La technologie au service du modèle chinois
L’obsession du régime communiste pour la stabilité politique et les progrès de l’intelligence artificielle ont transformé le territoire chinois, et plus encore les villes, en véritable laboratoire d’expérimentations dans une logique de contrôle accru des populations. Logiciels de reconnaissance faciale, caméras de surveillance et drones sont aujourd’hui mis au service d’un système de « crédit social » qui fait couler beaucoup d’encre.

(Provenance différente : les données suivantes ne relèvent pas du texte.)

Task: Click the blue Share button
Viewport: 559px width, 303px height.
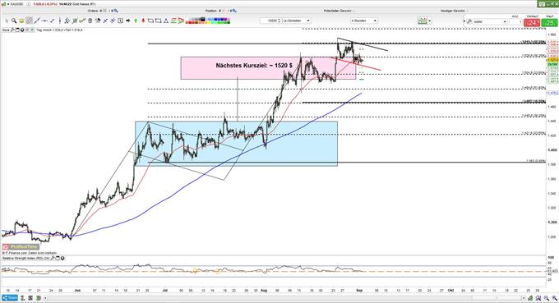Action: pos(10,297)
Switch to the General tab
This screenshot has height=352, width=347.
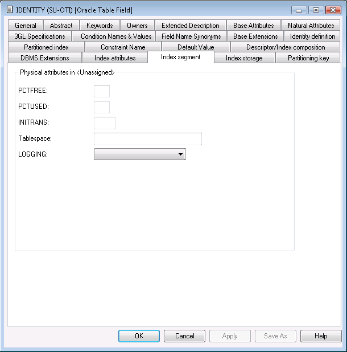pyautogui.click(x=26, y=26)
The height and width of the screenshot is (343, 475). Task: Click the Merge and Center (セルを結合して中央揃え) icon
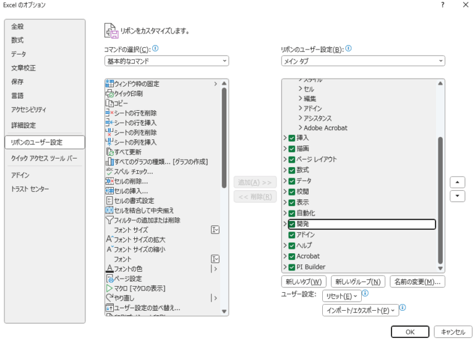pos(109,211)
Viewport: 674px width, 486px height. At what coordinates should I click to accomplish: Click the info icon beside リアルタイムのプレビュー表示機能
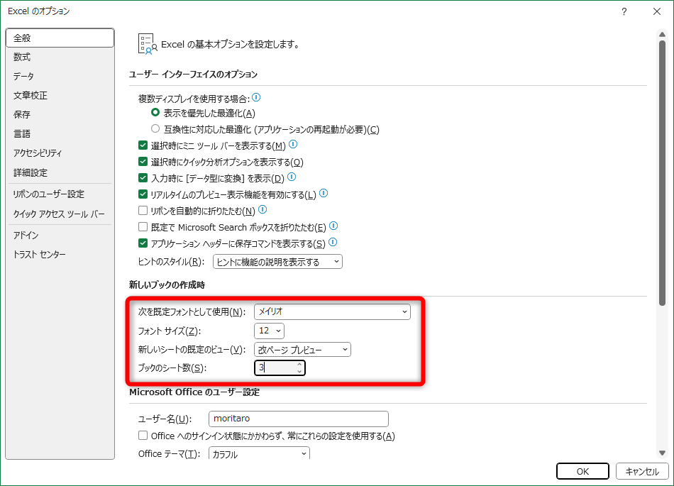[324, 193]
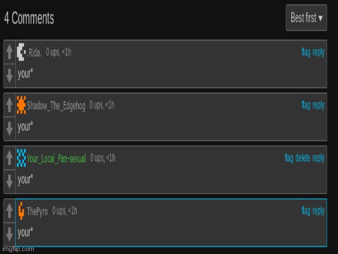Screen dimensions: 338x254
Task: Upvote Shadow_The_Edgehog's comment
Action: click(x=9, y=104)
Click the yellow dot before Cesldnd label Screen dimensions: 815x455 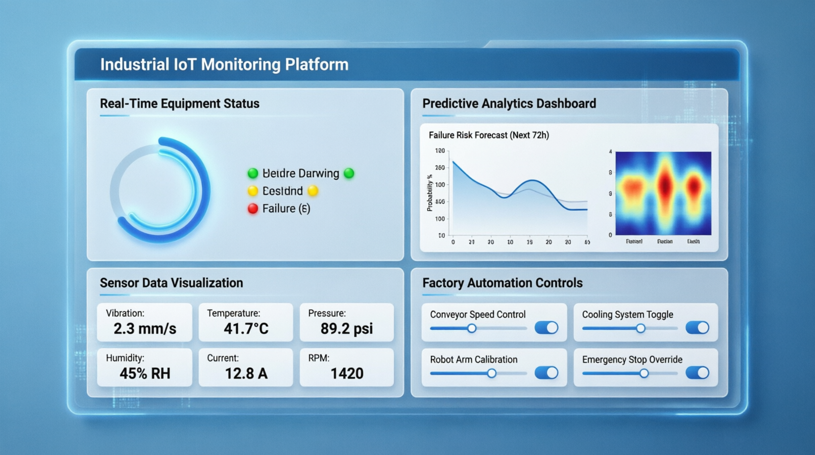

La puissance de ces nouvelles technologies peut laisser craindre des dérives éthiques sans précédent en matière de respect des droits fondamentaux. Elles exercent néanmoins un pouvoir de séduction grandissant au sein des pays où le développement économique est freiné par l’instabilité politique. En outre, l’efficacité (réelle ou fantasmée) de ces technologies a entraîné leur usage décomplexé par les autorités chinoises dans le contexte de la pandémie. Elles constituent aujourd’hui pour Pékin une vitrine de leur réussite face à la Covid-19, tout au moins face à la première vague de contaminations.
Les technologies d’intelligence artificielle qu’exportent les entreprises chinoises, du Chili au Kenya en passant par la Pologne, s’accompagnent d’un package d’utilisation « clés en main », vecteur d’influence pour Pékin. La technologie et ses avancées sont ainsi mises au service des objectifs politiques du régime, soutenus par ses entreprises.
Cette menace a été bien identifiée par Washington, qui mène une croisade contre l’entreprise Huawei, accusée d’être un organe d’influence du régime chinois dans le cadre du déploiement de la 5G. De nombreux pays, notamment européens, se retrouvent ainsi confrontés à un choix entre technologies chinoise et américaine, de plus en plus incompatibles sur les plans technique et politique. Dans un tel contexte, l’enjeu est crucial pour l’Union européenne : ne pas être un simple spectateur de la rivalité sino-américaine, mais (ré)inventer des stratégies d’intelligence économique et proposer une troisième voie politique, normative et technologique.
La Chine inscrit son récit national et sa stratégie diplomatique dans le temps long, des humiliations subies pendant les guerres de l’opium aux objectifs de développement à l’horizon 2050. L’objectif est clair : retrouver la place qui était la sienne jusqu’au XIXe siècle, celui d’une puissance mondiale, si ce n’est celui de la première puissance. La pandémie de la Covid-19 et la diplomatie du masque ne constituent qu’une étape dans cette quête de grandeur retrouvée.